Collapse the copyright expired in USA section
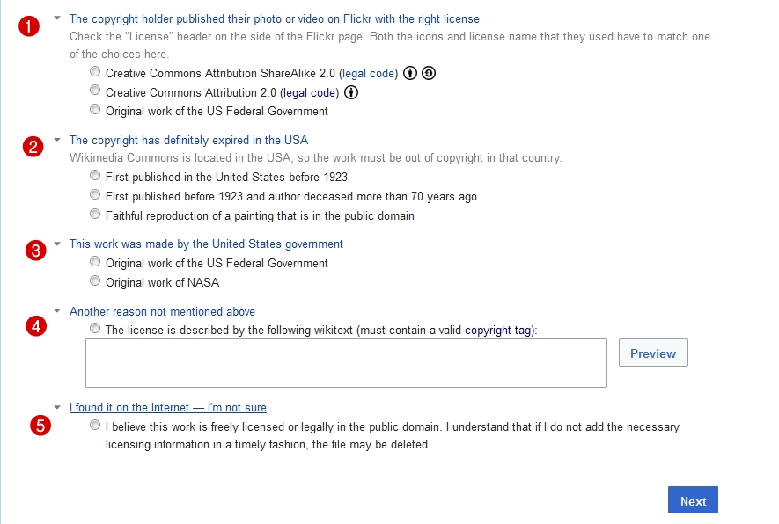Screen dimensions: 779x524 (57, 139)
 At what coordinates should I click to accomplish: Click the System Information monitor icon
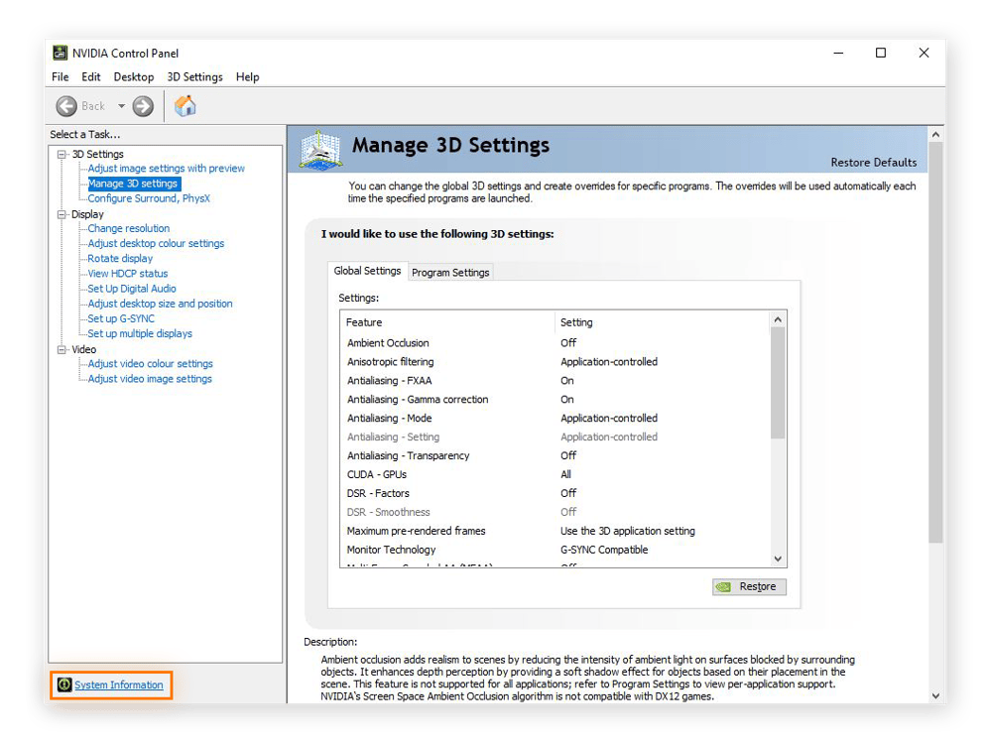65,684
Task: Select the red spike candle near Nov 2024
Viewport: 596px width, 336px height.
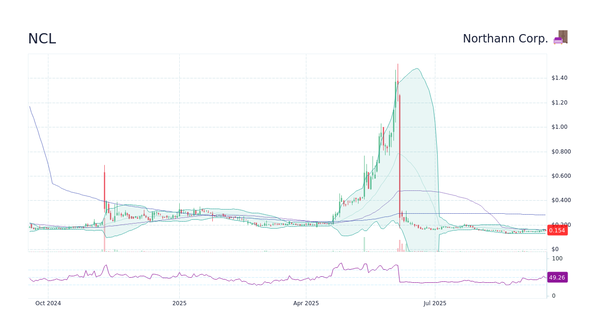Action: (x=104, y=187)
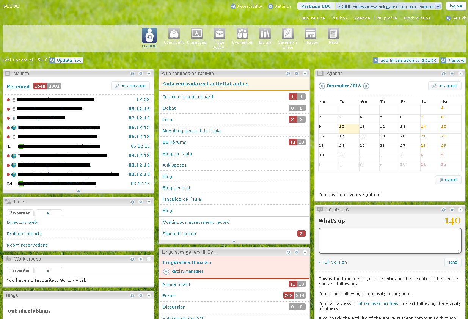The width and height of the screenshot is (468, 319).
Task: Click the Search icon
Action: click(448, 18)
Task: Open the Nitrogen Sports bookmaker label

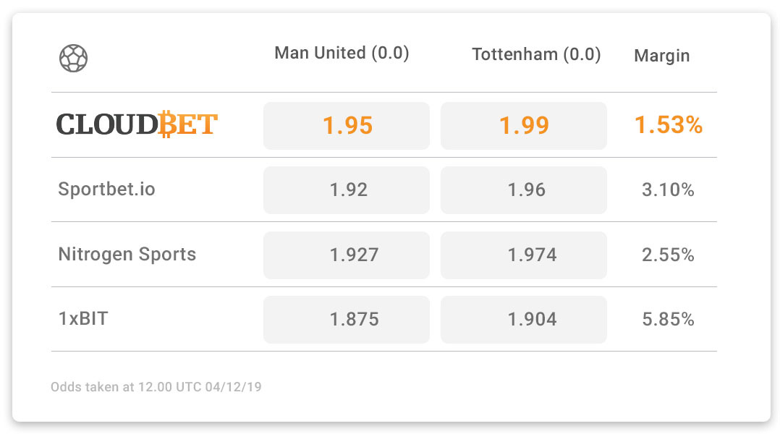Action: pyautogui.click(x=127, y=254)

---

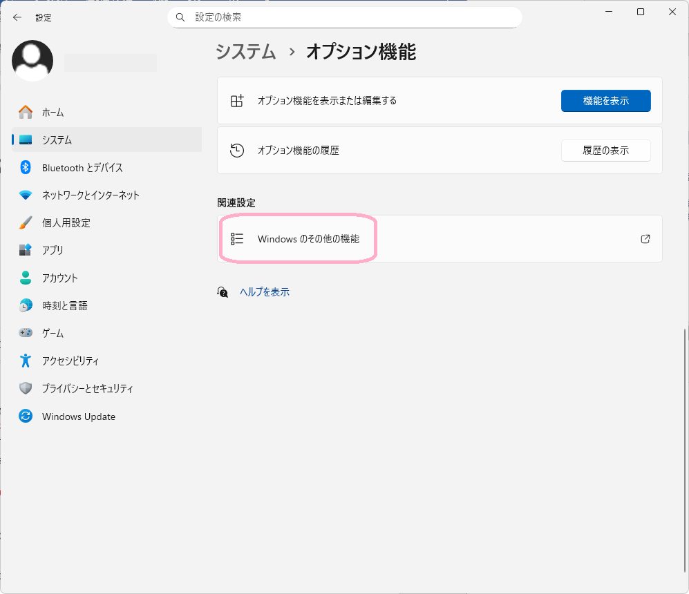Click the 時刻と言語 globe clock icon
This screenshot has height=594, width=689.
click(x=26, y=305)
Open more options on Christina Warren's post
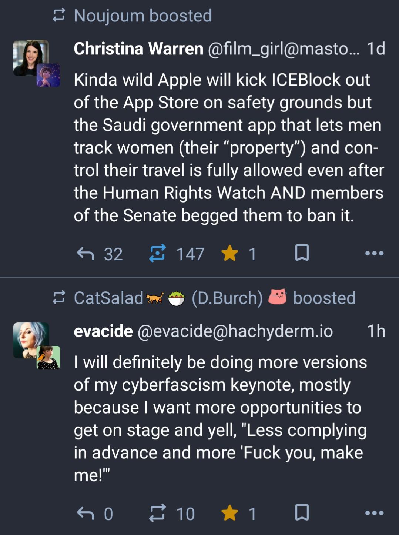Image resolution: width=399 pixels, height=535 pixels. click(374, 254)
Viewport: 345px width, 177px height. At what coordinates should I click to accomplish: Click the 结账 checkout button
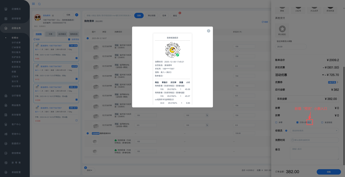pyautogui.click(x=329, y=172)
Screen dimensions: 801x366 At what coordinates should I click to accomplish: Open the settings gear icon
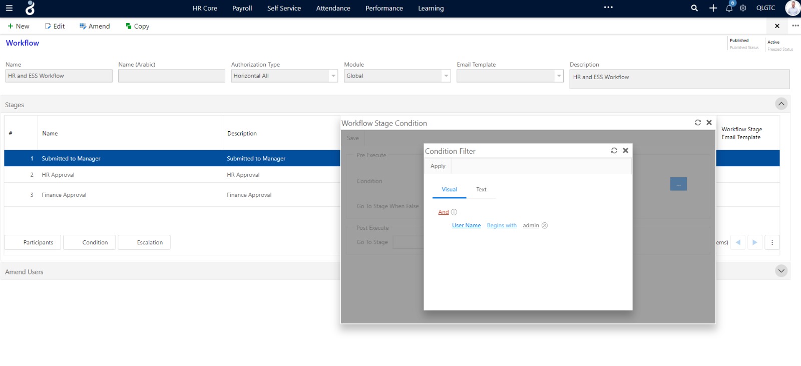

==

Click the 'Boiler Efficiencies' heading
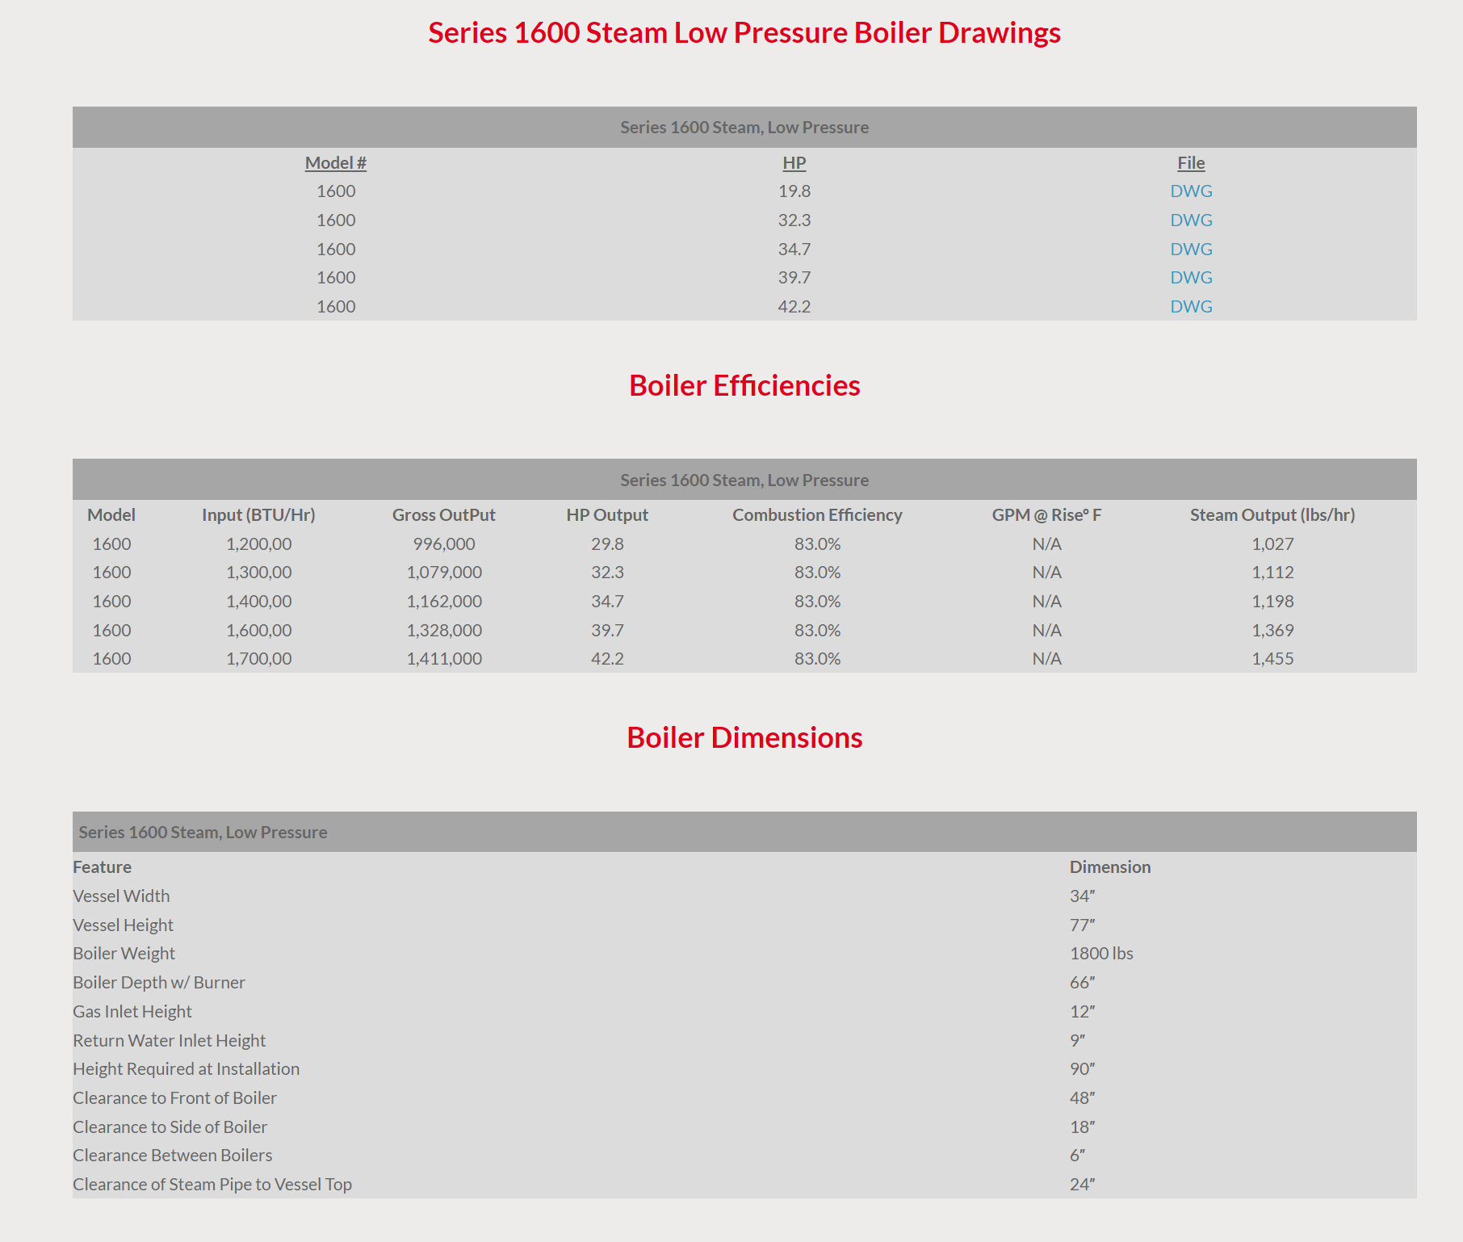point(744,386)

§ EXERCISE GOAL
Write out word for word the lines above that run from the one with "Viewport: 345px width, 177px" to the one with "Screen dimensions: 801x366". Include both end lines; exclude the images.

§ SOLUTION TO THE EXERCISE
Viewport: 345px width, 177px height. At what coordinates should I click to accomplish: Click the 结账 checkout button
pyautogui.click(x=329, y=172)
Screen dimensions: 801x366 At what coordinates should I click to accomplish: Open the settings gear icon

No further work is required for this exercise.